Problem to solve:
Your answer consists of the lines in the data that contain "button". Copy each of them.

Data provided:
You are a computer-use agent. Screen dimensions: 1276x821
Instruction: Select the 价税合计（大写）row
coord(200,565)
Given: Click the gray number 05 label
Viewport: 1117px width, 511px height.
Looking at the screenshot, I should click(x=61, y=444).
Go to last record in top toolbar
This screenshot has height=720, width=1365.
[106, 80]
---
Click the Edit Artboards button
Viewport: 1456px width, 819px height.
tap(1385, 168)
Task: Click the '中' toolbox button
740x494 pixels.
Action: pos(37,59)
* * *
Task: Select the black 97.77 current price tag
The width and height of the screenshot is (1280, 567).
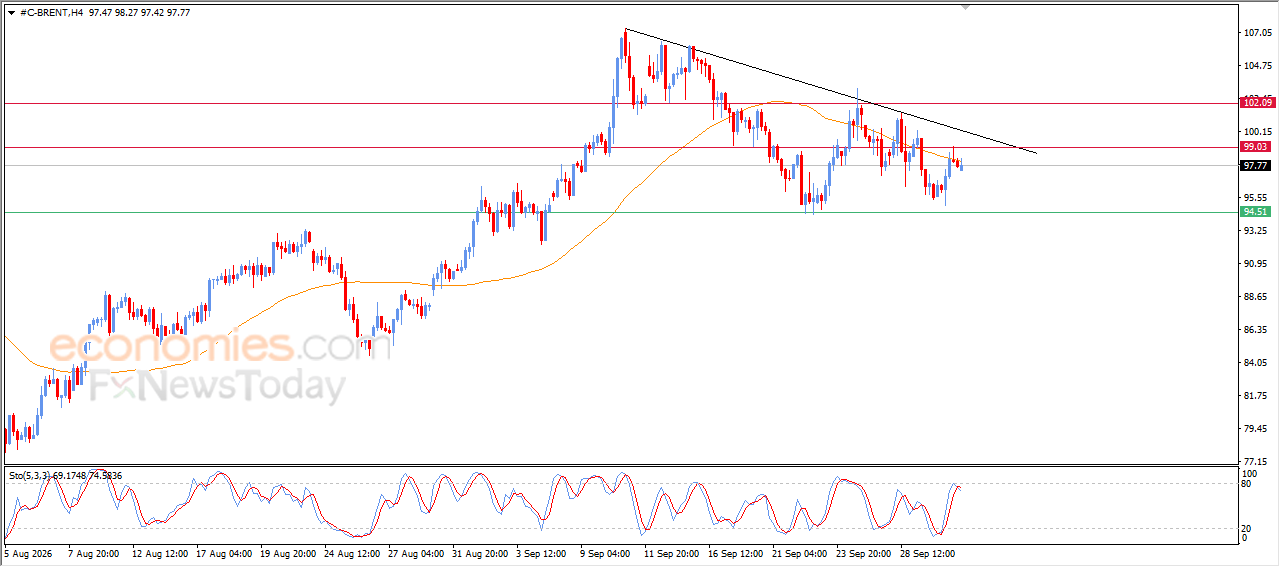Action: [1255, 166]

Answer for the task:
Click the Edit Artboards button
Task: Click the '中' toolbox button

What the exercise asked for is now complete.